* AIM OF THE EXERCISE
Below are some records; return all of them exactly as they are.

* INPUT

<<<<

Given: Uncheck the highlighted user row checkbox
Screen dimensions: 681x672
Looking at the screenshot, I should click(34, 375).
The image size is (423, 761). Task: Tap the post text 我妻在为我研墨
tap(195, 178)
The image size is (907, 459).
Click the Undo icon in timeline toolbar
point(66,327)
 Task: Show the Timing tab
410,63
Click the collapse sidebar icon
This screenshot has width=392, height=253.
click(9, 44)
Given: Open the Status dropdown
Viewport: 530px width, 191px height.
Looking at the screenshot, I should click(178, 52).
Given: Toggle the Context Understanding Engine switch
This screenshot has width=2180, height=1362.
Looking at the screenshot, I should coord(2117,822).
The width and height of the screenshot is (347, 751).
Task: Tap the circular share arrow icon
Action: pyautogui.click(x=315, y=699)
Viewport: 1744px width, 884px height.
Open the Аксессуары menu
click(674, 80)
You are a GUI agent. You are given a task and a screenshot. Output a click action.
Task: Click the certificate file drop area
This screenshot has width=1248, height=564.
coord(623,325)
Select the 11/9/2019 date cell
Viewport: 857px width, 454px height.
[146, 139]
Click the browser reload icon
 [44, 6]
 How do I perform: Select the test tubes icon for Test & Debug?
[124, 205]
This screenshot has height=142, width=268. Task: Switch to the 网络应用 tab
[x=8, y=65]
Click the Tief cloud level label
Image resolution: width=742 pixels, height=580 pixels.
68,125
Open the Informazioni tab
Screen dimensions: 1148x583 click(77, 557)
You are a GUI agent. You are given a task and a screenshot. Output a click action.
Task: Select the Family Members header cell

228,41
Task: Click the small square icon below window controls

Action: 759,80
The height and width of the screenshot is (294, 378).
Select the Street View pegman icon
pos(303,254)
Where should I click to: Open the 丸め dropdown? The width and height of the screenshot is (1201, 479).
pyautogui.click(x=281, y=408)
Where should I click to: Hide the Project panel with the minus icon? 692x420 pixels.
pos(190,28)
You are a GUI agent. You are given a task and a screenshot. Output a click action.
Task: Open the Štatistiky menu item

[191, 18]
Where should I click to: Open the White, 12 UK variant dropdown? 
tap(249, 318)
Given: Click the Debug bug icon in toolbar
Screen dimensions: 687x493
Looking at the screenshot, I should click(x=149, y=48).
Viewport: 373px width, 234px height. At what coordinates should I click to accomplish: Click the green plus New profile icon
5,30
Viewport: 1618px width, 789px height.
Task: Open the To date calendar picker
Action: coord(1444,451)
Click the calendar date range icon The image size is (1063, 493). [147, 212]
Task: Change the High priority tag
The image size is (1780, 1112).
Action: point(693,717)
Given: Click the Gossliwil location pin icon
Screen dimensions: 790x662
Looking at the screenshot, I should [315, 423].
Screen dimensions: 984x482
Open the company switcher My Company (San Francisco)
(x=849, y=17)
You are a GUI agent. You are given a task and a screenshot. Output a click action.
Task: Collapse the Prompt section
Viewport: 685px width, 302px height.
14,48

>>>>

* SOLUTION TO THE EXERCISE
Given: Uncheck the highlighted user row checkbox
Screen dimensions: 681x672
Looking at the screenshot, I should click(34, 375).
The image size is (423, 761). Task: Tap the post text 我妻在为我研墨
tap(195, 178)
The image size is (907, 459).
Click the Undo icon in timeline toolbar
point(66,327)
 Task: Show the Timing tab
410,63
Click the collapse sidebar icon
This screenshot has width=392, height=253.
click(9, 44)
Given: Open the Status dropdown
Viewport: 530px width, 191px height.
Looking at the screenshot, I should click(178, 52).
Given: Toggle the Context Understanding Engine switch
This screenshot has width=2180, height=1362.
Looking at the screenshot, I should coord(2117,822).
The width and height of the screenshot is (347, 751).
Task: Tap the circular share arrow icon
Action: pyautogui.click(x=315, y=699)
Viewport: 1744px width, 884px height.
Open the Аксессуары menu
click(674, 80)
You are a GUI agent. You are given a task and a screenshot. Output a click action.
Task: Click the certificate file drop area
This screenshot has width=1248, height=564.
coord(623,325)
Select the 11/9/2019 date cell
Viewport: 857px width, 454px height.
[146, 139]
Click the browser reload icon
 [44, 6]
 How do I perform: Select the test tubes icon for Test & Debug?
[124, 205]
This screenshot has height=142, width=268. Task: Switch to the 网络应用 tab
[x=8, y=65]
Click the Tief cloud level label
Image resolution: width=742 pixels, height=580 pixels.
68,125
Open the Informazioni tab
Screen dimensions: 1148x583 click(77, 557)
You are a GUI agent. You are given a task and a screenshot. Output a click action.
Task: Select the Family Members header cell

228,41
Task: Click the small square icon below window controls

Action: 759,80
The height and width of the screenshot is (294, 378).
Select the Street View pegman icon
pos(303,254)
Where should I click to: Open the 丸め dropdown? The width and height of the screenshot is (1201, 479).
pyautogui.click(x=281, y=408)
Where should I click to: Hide the Project panel with the minus icon? 692x420 pixels.
pos(190,28)
You are a GUI agent. You are given a task and a screenshot. Output a click action.
Task: Open the Štatistiky menu item

[191, 18]
Where should I click to: Open the White, 12 UK variant dropdown? 
tap(249, 318)
Given: Click the Debug bug icon in toolbar
Screen dimensions: 687x493
Looking at the screenshot, I should click(x=149, y=48).
Viewport: 373px width, 234px height. At what coordinates should I click to accomplish: Click the green plus New profile icon
5,30
Viewport: 1618px width, 789px height.
Task: Open the To date calendar picker
Action: coord(1444,451)
Click the calendar date range icon The image size is (1063, 493). [147, 212]
Task: Change the High priority tag
The image size is (1780, 1112).
Action: point(693,717)
Given: Click the Gossliwil location pin icon
Screen dimensions: 790x662
Looking at the screenshot, I should [315, 423].
Screen dimensions: 984x482
Open the company switcher My Company (San Francisco)
(x=849, y=17)
You are a GUI agent. You are given a task and a screenshot. Output a click action.
Task: Collapse the Prompt section
Viewport: 685px width, 302px height.
14,48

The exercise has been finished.